Quinoa Collard Wraps (V or Veg)
Quinoa Collard Wraps (Vegan or Vegetarian)
- 4 large collard green leaves
- 1 cup quinoa
- 2 large portabella mushrooms
- 1 cup vegetable broth
- 2 cups water
- 3 tbsp. thyme, fresh, minced
- 4 cloves garlic, pressed
- 1/8 tsp cumin
- 1/2 tsp smoked paprika
- 2 tsp extra virgin olive oil
- Prepare quinoa according to package directions, substituting 1 cup vegetable (or chicken broth) for 1 cup water.
- In a large saute pan, pour 1 cup of water and bring to boil and remove from heat.
- Steaming leaf one at a time, place washed collard leaves in hot water for 2 -3 minutes.

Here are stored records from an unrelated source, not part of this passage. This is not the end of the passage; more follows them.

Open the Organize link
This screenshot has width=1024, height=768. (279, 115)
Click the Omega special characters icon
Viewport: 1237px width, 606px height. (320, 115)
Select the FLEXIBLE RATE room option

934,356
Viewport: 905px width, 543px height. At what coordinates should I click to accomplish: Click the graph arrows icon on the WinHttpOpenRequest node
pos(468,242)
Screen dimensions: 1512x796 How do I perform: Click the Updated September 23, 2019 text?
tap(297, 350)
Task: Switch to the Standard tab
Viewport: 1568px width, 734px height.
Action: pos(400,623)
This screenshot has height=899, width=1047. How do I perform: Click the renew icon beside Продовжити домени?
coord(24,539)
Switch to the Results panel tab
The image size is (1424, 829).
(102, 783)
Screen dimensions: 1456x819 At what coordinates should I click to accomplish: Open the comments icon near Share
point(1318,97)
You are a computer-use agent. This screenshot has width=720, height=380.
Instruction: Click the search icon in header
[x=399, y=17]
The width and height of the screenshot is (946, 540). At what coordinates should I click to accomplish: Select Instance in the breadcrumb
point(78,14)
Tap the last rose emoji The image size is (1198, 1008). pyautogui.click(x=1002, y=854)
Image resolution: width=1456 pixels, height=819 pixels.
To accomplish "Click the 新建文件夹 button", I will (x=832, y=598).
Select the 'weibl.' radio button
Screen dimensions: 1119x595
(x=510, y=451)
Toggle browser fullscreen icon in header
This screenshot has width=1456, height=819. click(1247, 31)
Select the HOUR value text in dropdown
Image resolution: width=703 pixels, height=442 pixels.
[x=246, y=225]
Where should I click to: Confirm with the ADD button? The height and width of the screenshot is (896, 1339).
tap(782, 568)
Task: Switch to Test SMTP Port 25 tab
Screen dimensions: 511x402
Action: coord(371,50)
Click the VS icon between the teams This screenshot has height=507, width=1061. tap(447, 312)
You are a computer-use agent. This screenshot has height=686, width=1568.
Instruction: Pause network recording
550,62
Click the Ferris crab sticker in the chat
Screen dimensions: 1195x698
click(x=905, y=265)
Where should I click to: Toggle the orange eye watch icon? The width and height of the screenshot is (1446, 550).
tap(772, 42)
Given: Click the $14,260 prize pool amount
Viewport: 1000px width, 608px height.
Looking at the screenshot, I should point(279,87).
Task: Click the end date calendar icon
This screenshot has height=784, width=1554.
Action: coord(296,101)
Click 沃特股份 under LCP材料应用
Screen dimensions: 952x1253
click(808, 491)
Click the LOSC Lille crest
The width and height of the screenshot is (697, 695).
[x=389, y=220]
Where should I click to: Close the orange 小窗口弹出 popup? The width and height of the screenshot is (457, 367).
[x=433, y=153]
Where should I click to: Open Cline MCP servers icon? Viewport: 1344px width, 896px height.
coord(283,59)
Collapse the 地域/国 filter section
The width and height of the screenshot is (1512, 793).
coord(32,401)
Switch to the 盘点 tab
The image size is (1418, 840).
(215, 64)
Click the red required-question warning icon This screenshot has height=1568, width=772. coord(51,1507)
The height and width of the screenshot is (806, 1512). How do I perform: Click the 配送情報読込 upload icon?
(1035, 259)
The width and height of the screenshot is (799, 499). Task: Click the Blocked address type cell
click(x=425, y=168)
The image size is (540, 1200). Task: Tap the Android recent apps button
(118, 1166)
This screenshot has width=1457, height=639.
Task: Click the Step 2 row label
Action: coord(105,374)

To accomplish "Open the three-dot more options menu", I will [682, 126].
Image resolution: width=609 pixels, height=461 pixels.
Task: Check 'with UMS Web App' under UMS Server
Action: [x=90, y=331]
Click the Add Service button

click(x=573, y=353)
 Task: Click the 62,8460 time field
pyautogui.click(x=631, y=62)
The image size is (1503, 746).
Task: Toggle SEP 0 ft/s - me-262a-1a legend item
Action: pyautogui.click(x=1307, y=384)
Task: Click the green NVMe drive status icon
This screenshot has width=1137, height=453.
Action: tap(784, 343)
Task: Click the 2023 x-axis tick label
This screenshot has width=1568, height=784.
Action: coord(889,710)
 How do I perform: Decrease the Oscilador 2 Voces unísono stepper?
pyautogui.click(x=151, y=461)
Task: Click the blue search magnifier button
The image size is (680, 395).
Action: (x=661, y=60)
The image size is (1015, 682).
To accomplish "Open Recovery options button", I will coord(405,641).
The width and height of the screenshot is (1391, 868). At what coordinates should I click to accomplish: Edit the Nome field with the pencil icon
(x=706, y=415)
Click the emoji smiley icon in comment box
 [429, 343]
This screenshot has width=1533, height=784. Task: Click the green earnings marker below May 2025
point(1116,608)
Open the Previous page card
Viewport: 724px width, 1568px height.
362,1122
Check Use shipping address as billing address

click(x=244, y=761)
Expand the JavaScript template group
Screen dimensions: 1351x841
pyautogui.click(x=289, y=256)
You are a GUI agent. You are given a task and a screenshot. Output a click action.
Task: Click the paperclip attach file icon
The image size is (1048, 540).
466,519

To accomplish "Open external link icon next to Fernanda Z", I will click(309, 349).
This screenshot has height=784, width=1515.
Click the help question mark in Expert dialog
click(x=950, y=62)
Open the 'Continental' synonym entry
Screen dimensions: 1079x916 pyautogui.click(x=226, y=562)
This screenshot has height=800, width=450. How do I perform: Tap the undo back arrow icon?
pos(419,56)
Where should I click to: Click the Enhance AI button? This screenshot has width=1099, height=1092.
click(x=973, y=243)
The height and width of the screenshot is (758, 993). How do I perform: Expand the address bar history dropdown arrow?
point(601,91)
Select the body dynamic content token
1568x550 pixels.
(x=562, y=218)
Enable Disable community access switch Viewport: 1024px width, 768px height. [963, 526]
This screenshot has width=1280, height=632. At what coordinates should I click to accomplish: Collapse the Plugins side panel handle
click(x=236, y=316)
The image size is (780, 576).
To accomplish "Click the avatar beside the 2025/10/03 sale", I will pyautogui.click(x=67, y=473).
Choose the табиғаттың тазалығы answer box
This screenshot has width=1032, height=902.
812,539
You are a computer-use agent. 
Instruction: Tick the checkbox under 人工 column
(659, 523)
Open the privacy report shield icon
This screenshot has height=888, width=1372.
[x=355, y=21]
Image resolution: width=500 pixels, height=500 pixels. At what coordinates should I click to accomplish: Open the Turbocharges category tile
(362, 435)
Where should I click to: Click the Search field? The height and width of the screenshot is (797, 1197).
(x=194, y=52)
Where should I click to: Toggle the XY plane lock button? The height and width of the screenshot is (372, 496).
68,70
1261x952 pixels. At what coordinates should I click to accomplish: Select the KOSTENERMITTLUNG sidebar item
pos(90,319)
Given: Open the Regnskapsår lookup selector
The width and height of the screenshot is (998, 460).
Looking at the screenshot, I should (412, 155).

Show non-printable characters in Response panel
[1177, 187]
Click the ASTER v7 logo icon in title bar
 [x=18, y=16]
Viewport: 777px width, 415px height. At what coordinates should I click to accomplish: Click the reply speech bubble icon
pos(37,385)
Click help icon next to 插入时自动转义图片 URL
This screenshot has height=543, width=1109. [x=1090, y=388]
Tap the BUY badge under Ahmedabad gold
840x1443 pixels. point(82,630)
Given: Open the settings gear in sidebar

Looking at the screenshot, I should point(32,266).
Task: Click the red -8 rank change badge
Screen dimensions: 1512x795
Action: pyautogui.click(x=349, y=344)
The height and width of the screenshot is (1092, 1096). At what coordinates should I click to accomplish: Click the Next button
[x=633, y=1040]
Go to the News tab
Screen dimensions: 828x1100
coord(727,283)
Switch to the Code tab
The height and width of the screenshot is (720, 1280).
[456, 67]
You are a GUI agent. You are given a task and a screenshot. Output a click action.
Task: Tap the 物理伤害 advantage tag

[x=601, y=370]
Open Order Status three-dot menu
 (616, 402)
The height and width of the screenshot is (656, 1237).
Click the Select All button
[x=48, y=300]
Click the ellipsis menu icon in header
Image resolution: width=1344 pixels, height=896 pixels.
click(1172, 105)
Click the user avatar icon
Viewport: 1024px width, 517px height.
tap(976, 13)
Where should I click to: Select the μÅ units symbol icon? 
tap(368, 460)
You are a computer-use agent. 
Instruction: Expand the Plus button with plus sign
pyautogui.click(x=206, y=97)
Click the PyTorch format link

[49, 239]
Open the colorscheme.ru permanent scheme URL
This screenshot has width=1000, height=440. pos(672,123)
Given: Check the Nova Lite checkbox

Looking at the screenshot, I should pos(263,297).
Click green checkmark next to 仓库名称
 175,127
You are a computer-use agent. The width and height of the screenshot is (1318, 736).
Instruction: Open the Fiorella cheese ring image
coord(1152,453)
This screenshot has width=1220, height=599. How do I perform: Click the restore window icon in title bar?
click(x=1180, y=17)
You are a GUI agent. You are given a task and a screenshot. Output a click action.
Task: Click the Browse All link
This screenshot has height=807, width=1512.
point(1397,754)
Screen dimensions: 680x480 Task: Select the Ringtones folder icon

Turn leaf to ensure both side is steamed. Collard should become soft and pliable with steam application.
- Place each steamed leaf on paper towel to dry.
- Using your thumb, press firmly along center steam to break down fiber so leaf can be easily folded.
- Remove water from sauce pan and heat 2 tsp of EVO on medium heat.
- Once EVO is heated add chopped mushrooms and spices to pan and saute on medium high until mushrooms are tender and spices release fragrance. About 5 minutes.
- Add mushroom mixture to prepared quinoa.
- Using a serving spoon, spoon quinoa and mushrooms in the center of each leaf, dividing evenly among leaves.
- Started at stem end, roll collard leaves to enclose quinoa and mushrooms into leaves burrito style.
- And secure with toothpick.
- Store wraps in fridge in airtight container for up to 4 days. May be served warmed or at room temperature.